Taufiq kemudian bergabung dengan Inti Jiwa Pembina Revolusi organisasi kader yang bertujuan menegakkan ajaran-ajaran Bung Karno. Di organisasi inilah ia berkenalan dan kemudian bersahabat dengan Guntur Soekarnoputra. Lewat aktivitasnya di organisasi kader inilah Taufiq dapat bertemu langsung dengan idolanya, Bung Karno. Pertemuan pertama mereka terjadi pada akhir Maret 1965. Ketika itu, Taufiq dan sejumlah aktivis GMNI Sumatera Selatan pergi ke Jakarta untuk mengikuti pertemuan kader pelopor PNI.

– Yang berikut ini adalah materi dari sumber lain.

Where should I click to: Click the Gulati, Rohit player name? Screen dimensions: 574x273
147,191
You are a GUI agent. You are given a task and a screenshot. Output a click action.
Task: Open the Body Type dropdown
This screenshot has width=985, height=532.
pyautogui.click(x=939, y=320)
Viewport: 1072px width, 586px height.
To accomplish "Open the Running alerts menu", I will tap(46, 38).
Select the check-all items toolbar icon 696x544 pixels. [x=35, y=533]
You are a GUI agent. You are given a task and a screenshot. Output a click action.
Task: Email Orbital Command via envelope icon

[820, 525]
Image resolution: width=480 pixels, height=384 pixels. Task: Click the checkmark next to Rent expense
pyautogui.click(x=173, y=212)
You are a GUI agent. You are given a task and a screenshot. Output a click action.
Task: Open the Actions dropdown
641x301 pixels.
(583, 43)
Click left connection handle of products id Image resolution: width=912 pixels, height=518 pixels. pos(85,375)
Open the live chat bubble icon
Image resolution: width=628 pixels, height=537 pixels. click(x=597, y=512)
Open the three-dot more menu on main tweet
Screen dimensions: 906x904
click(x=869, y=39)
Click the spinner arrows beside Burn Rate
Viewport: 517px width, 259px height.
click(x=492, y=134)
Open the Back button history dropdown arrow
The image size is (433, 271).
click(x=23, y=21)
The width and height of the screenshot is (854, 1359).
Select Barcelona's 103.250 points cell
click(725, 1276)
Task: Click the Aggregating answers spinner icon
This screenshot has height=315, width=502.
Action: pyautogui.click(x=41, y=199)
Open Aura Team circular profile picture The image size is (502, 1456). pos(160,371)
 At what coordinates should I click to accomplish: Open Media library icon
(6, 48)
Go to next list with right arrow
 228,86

Peristiwa Gestok 1965  telah mengubah jalan hidup Taufiq Kiemas. Tak lama setelah pengumuman Dewan Revolusi oleh Kolonel Untung di Jakarta, 1 Oktober 1965, Taufiq dan sejumlah tokoh  nasionalis di Palembang ditahan. Pasalnya, garis politik GMNI ketika itu adalah membela Presiden Soekarno dari berbagai kekuatan politik yang berusaha menggerogoti wibawa dan kekuasaannya. Tak peduli apakah itu dari kalangan komunis, tentara, atau kekuatan politik lain. Pokoknya, siapa saja yang menyerang Bung Karno waktu itu dianggap musuh.

Suhu politik saat itu sedang panas. Isu anti-PKI mulai beralih menjadi anti-Soekarno. Kekuatan anti-Soekarno dan pro-Soekarno sudah berhadap-hadapan, bahkan sampai ke jalanan. Akan halnya tentara, terutama Angkatan Darat, baik secara diam-diam maupun terang-terang, memihak kalangan yang anti-Soekarno. Taufiq dan puluhan aktivis GMNI Palembang  dimasukkan ke dalam sel tahanan markas CPM Kodam Sriwijaya di Jalan Merdeka, Palembang

Ada hikmah yang didapat Taufiq dan kawan-kawan selama di dalam tahanan itu. Rasa senasib sepenanggungan semakin menyuburkan solidaritas di antara mereka. Dan karakter kepemimpinan Taufiq semakin terasah. Pernah suatu kali, seorang aktivis bernama Hasan jatuh sakit karena kekurangan gizi. Pasalnya, jatah makanan para tahanan saat itu cuma empat sendok nasi dengan sayur seadanya. Nurani Taufiq tersentuh. Ia mengusulkan para tahanan kelompok mereka menyumbangkan satu sendok jatah makanan masing-masing untuk Hasan. Namun, untung tak dapat diraih, malang tak bisa ditolak, sakit Hasan keburu parah. Hanya beberapa hari kemudian, Hasan meninggal di sel tahanan. Kawan-kawannya sungguh berduka, termasuk Taufiq. Tapi, Taufiq kemudian membesarkan hati kawan-kawannya bahwa begitulah risiko sebuah perjuangan politik.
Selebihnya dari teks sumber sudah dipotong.